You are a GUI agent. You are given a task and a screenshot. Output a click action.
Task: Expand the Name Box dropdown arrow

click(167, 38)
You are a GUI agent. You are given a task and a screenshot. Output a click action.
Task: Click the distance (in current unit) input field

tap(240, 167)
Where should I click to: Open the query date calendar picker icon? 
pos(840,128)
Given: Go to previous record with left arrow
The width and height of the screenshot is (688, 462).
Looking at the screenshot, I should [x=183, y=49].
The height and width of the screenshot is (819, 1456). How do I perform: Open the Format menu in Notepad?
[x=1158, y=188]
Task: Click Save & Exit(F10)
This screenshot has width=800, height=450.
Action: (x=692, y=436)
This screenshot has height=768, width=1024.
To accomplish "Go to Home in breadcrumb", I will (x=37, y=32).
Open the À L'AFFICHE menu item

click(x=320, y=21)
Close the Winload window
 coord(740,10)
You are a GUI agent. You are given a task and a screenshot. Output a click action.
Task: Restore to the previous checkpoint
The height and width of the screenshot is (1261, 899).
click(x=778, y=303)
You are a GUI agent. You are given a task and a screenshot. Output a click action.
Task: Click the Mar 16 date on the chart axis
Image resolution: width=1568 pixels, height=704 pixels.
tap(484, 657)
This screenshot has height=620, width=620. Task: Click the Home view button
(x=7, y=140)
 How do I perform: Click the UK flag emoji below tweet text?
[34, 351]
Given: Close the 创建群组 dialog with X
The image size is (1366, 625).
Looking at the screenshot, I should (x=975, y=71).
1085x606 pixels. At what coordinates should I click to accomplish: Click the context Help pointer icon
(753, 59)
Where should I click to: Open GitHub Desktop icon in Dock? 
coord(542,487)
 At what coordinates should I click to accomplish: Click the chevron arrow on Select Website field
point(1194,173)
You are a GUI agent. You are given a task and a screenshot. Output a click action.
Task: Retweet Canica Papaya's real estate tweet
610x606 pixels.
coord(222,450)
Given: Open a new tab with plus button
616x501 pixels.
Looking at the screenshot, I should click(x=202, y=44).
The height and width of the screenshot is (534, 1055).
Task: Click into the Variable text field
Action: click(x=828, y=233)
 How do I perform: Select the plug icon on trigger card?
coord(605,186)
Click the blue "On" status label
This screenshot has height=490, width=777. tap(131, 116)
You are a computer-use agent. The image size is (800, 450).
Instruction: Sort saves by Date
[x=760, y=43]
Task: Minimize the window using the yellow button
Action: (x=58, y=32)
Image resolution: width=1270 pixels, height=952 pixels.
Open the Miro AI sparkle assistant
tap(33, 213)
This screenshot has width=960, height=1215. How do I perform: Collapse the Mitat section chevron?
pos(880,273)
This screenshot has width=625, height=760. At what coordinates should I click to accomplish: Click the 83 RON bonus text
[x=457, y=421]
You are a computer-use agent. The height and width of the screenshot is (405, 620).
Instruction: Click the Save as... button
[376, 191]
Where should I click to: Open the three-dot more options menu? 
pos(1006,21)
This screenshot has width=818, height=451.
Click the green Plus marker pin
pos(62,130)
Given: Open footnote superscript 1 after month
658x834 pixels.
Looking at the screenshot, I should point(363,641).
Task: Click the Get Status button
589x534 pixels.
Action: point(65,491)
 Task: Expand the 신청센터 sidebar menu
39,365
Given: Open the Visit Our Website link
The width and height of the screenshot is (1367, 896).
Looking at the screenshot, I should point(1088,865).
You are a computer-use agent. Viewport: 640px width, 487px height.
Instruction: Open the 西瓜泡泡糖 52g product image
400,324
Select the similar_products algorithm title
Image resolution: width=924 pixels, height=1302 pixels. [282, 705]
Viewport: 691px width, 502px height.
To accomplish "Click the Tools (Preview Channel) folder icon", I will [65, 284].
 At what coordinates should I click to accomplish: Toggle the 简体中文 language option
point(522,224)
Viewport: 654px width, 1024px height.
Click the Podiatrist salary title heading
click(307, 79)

----------------

• [Task details] Search the data above for the word "previous" and show every line that has it.

• [Answer area]
Given: Go to previous record with left arrow
Task: Restore to the previous checkpoint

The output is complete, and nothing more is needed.